++++ INPUT MATERIAL

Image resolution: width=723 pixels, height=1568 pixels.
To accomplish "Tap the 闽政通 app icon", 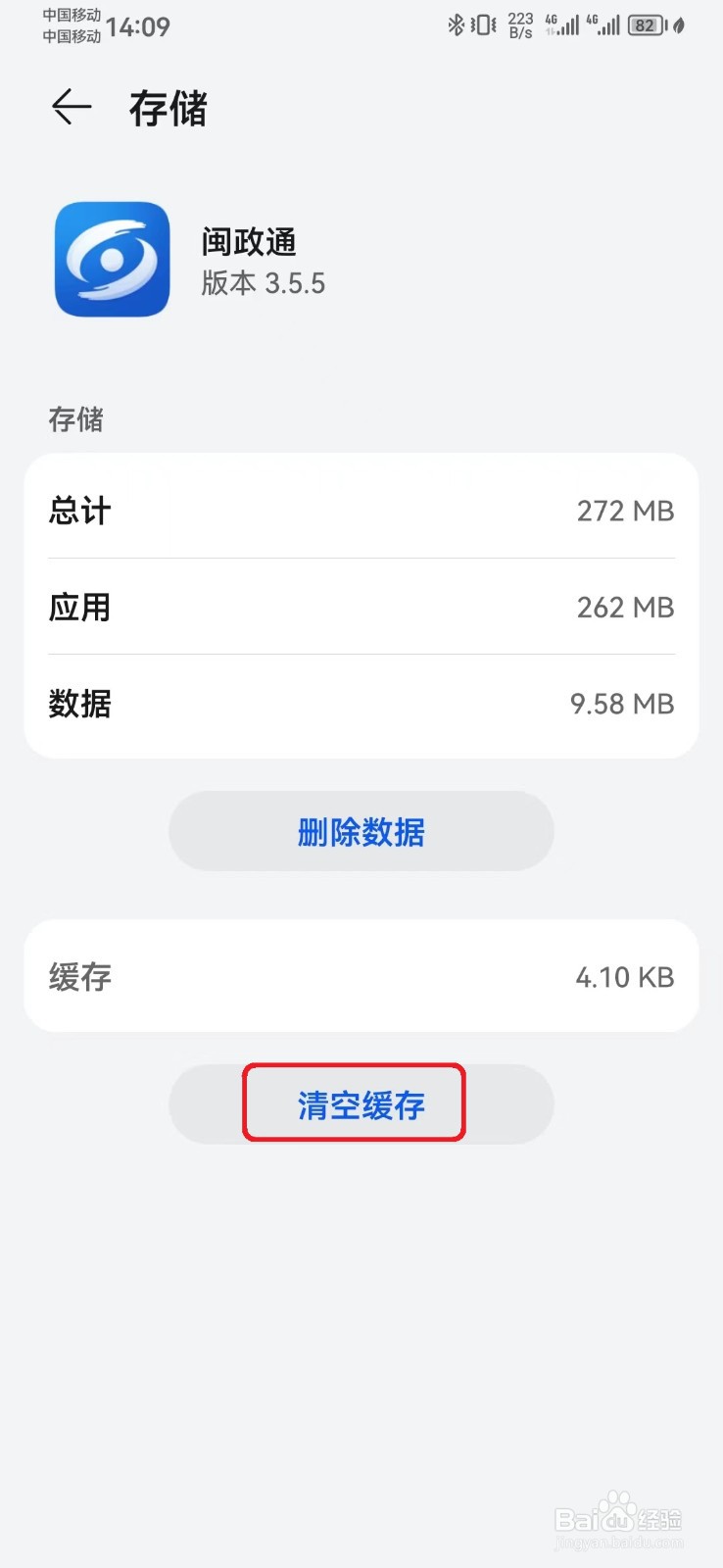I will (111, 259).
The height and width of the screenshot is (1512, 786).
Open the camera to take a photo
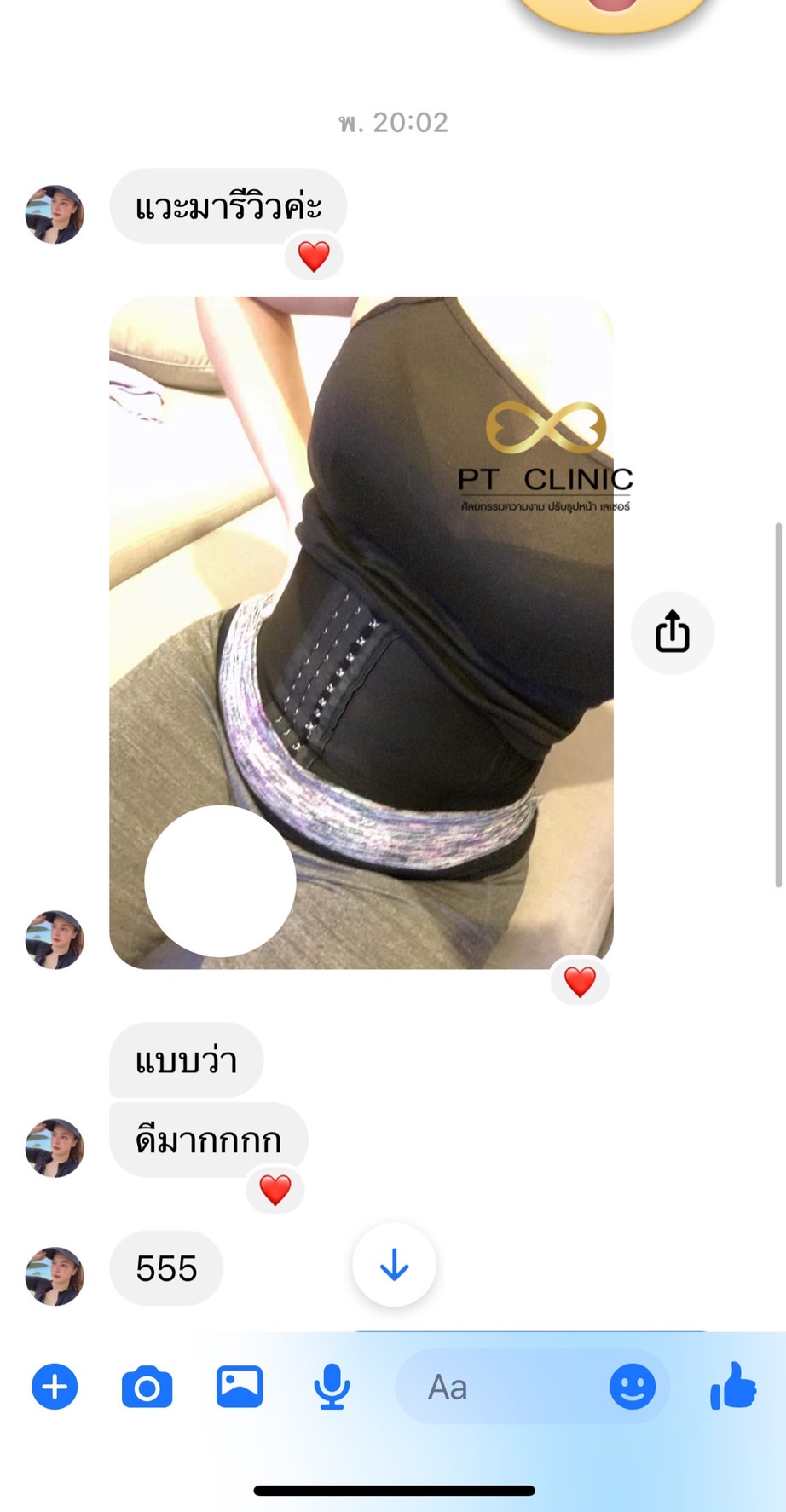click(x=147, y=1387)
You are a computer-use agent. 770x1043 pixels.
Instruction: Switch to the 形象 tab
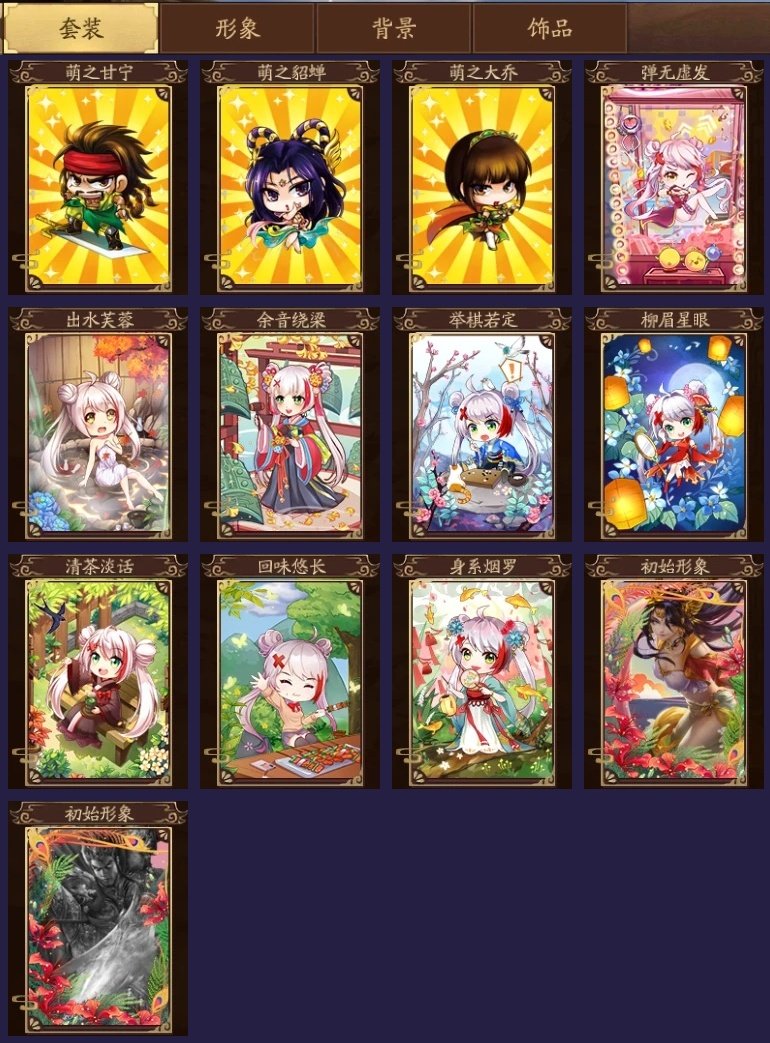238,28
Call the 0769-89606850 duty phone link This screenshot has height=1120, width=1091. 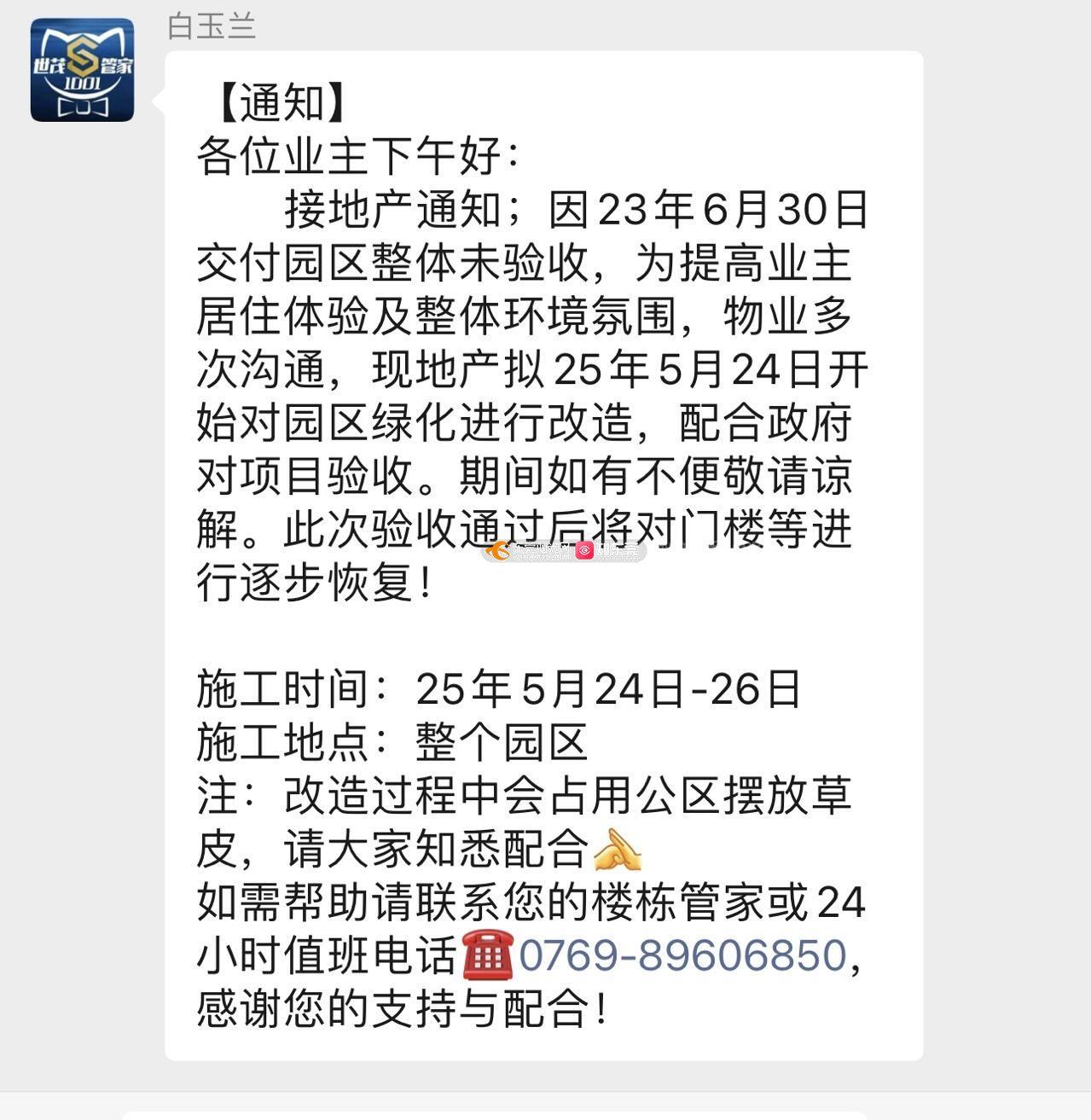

++++++++

> **INSTRUCTION**
Please rewrite the lines from the one holding "You are a computer-use" through the end of the rows, inclusive, with their requests and without the pictures, scaling every coordinate in the answers by 1.1 and rounding to whole numbers with halves going up. Give only those lines.

> **ANSWER TO THE TASK**
You are a computer-use agent. 770x1043 pixels.
Instruction: Switch to the 形象 tab
262,31
Call the 0769-89606850 duty phone link This screenshot has height=1120, width=1091. 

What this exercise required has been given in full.